To do - Reproduce, exactly and in full, only the lines below from the one containing "Screen dimensions: 412x210" through the one containing "Click the Sharpe Ratio 1.78 text".
+++ Records to process
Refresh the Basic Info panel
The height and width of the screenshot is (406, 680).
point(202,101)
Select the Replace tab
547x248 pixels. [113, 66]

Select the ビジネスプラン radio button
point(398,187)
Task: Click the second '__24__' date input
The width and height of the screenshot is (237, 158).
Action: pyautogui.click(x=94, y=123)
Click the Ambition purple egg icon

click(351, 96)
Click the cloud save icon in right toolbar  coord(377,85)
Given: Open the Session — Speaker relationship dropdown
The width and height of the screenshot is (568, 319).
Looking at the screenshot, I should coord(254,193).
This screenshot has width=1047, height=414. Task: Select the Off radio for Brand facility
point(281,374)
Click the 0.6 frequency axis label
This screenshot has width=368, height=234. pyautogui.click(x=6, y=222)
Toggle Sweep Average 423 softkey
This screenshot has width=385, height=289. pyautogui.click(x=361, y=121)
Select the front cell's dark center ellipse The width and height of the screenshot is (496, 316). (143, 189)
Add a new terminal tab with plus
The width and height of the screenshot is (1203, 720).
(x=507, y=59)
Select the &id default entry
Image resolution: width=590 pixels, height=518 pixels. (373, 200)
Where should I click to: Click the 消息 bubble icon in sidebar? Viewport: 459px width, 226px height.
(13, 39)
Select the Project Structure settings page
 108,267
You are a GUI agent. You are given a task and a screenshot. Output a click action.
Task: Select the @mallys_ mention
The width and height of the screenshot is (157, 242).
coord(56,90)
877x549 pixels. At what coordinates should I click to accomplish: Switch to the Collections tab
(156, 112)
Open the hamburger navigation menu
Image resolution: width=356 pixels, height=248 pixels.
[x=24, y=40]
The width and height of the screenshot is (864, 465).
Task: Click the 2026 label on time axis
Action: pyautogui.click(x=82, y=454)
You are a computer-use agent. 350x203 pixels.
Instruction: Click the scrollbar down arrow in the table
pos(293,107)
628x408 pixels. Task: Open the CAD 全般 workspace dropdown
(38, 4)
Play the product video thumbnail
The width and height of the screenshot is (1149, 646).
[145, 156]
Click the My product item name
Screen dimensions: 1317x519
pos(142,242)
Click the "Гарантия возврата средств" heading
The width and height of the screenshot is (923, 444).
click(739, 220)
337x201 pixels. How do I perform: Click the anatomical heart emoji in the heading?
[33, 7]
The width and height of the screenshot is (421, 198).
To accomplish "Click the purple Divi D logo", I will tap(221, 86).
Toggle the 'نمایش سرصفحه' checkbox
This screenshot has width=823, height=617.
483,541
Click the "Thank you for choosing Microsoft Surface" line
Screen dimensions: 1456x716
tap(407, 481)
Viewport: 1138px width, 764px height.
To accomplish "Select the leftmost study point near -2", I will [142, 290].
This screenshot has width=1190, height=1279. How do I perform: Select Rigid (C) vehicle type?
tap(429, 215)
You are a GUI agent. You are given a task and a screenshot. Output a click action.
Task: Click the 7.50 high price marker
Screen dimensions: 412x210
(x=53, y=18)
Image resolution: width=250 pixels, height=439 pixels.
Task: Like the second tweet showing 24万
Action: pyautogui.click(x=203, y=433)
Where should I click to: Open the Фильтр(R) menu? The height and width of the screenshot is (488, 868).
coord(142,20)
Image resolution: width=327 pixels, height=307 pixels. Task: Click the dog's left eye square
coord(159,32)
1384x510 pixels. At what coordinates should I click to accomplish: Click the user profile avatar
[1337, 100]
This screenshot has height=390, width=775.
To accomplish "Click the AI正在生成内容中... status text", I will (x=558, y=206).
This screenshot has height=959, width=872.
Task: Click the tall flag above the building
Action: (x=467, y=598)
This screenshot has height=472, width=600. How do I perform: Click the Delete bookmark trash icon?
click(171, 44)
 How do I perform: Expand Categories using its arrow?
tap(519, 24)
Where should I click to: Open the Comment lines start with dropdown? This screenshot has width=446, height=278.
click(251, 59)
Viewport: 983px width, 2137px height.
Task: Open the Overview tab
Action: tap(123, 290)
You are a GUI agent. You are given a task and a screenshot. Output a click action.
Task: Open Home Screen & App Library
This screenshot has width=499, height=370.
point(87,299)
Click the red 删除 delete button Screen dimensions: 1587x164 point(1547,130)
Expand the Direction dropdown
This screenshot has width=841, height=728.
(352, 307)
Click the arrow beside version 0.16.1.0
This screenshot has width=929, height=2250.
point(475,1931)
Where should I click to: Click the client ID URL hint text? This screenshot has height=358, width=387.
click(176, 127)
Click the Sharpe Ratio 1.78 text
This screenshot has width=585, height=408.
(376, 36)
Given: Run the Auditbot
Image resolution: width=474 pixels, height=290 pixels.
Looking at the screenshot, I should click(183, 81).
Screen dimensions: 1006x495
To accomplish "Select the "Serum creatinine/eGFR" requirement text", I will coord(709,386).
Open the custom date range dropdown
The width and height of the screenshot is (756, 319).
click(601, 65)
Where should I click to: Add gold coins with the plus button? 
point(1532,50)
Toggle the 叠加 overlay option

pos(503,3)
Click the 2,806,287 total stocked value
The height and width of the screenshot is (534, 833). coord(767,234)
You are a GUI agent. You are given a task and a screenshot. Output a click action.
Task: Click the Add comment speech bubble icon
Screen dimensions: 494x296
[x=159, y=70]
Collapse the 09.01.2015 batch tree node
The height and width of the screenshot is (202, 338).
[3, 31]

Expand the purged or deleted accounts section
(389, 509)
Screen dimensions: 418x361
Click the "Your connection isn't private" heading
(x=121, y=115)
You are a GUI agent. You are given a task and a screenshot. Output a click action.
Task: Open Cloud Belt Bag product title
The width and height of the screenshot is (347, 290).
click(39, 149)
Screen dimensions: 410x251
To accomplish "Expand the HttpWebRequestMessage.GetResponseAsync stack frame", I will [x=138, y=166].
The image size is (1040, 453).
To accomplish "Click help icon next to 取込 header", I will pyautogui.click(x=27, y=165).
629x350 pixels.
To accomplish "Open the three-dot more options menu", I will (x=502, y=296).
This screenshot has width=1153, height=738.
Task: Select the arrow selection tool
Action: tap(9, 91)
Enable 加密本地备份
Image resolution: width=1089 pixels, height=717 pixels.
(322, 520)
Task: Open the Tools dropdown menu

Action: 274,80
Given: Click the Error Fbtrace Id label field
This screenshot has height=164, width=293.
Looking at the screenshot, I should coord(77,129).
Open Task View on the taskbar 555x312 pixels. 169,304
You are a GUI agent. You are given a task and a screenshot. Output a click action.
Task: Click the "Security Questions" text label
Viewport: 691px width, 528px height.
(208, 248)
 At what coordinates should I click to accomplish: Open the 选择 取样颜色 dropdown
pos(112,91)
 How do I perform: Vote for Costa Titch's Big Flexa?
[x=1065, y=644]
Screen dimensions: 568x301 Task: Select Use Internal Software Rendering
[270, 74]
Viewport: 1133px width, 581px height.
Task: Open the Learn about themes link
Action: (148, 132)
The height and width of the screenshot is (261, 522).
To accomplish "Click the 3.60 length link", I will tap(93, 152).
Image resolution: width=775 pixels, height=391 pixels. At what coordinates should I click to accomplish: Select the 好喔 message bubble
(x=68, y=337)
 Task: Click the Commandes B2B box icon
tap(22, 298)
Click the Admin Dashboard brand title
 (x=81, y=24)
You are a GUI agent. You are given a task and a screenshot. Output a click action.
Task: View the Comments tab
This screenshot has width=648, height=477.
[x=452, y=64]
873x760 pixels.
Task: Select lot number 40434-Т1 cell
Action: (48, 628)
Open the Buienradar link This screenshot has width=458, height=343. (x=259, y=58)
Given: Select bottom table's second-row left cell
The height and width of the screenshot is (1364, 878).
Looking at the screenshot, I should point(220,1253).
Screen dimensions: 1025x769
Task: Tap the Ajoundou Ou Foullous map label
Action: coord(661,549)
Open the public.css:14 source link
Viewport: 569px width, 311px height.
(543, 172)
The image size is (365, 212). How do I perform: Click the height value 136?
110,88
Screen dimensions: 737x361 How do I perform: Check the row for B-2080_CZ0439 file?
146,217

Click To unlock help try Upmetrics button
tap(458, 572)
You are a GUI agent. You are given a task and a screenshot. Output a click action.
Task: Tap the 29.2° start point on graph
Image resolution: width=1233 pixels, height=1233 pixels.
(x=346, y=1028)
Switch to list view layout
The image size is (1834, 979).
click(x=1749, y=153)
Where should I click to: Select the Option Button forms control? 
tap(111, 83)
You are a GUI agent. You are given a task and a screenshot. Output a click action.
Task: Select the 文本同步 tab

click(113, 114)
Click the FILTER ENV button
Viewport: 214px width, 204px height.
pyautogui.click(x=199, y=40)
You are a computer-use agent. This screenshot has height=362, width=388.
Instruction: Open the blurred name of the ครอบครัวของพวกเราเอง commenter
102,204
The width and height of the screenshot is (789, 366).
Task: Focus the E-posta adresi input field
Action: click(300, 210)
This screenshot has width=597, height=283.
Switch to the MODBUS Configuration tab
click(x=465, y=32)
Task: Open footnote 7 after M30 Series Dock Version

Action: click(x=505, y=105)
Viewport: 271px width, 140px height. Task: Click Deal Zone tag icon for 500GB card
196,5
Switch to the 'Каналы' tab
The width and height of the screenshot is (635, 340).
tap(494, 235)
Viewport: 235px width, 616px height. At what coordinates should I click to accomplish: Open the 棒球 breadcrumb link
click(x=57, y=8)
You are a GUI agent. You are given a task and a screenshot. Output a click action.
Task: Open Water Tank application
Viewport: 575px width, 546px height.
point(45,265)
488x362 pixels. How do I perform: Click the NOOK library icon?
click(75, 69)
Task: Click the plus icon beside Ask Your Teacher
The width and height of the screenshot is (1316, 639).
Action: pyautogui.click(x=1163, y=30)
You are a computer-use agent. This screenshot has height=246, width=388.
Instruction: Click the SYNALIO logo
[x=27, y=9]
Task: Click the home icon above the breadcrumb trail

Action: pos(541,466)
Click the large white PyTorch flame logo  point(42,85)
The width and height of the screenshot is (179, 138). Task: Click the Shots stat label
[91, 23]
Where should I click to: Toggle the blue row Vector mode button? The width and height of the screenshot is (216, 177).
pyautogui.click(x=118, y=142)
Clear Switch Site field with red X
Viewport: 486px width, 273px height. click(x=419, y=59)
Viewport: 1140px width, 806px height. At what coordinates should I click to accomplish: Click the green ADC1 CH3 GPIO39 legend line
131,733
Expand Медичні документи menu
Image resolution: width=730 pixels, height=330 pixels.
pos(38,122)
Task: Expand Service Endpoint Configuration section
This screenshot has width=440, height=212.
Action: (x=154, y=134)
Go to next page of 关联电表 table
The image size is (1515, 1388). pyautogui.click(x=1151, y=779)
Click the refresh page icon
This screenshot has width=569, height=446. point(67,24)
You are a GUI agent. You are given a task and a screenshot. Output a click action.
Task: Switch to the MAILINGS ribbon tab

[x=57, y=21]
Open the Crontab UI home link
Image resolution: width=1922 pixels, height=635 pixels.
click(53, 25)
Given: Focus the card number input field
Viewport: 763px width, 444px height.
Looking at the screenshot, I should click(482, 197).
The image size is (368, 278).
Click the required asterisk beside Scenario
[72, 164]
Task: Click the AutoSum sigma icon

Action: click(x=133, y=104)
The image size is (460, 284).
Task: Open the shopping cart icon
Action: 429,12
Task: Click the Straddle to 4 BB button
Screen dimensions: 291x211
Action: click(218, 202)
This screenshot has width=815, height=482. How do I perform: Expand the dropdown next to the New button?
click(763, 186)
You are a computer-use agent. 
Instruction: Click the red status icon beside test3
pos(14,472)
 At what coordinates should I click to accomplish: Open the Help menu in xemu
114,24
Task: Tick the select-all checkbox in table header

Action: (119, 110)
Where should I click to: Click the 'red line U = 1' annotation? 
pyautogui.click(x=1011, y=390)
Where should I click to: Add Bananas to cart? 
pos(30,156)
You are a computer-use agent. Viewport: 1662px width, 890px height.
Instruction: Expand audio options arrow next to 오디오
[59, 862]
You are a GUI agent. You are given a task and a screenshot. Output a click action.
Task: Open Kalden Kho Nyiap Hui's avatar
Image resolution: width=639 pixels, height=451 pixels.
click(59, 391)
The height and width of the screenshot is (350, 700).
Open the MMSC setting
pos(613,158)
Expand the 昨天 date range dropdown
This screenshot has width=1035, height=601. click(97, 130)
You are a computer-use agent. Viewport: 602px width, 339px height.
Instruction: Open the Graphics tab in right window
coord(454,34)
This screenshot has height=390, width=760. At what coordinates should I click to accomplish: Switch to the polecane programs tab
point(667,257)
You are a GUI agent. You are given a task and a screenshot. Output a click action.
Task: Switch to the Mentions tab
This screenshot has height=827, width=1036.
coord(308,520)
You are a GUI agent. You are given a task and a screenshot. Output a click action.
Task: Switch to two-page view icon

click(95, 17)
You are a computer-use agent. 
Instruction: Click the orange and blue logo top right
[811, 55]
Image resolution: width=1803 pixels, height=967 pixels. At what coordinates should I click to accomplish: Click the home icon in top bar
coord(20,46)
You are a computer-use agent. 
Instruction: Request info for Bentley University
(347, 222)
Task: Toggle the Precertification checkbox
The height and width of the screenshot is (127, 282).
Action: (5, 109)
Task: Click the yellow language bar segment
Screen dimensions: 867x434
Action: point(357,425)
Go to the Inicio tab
++++++
Solution to the problem -
Screen dimensions: 412x210
(x=53, y=18)
Image resolution: width=250 pixels, height=439 pixels.
Task: Like the second tweet showing 24万
Action: pyautogui.click(x=203, y=433)
Where should I click to: Open the Фильтр(R) menu? The height and width of the screenshot is (488, 868).
coord(142,20)
Image resolution: width=327 pixels, height=307 pixels. Task: Click the dog's left eye square
coord(159,32)
1384x510 pixels. At what coordinates should I click to accomplish: Click the user profile avatar
[1337, 100]
This screenshot has height=390, width=775.
To accomplish "Click the AI正在生成内容中... status text", I will (x=558, y=206).
This screenshot has height=959, width=872.
Task: Click the tall flag above the building
Action: (x=467, y=598)
This screenshot has height=472, width=600. How do I perform: Click the Delete bookmark trash icon?
click(171, 44)
 How do I perform: Expand Categories using its arrow?
tap(519, 24)
Where should I click to: Open the Comment lines start with dropdown? This screenshot has width=446, height=278.
click(251, 59)
Viewport: 983px width, 2137px height.
Task: Open the Overview tab
Action: tap(123, 290)
You are a GUI agent. You are given a task and a screenshot. Output a click action.
Task: Open Home Screen & App Library
This screenshot has width=499, height=370.
point(87,299)
Click the red 删除 delete button Screen dimensions: 1587x164 point(1547,130)
Expand the Direction dropdown
This screenshot has width=841, height=728.
(352, 307)
Click the arrow beside version 0.16.1.0
This screenshot has width=929, height=2250.
point(475,1931)
Where should I click to: Click the client ID URL hint text? This screenshot has height=358, width=387.
click(176, 127)
Click the Sharpe Ratio 1.78 text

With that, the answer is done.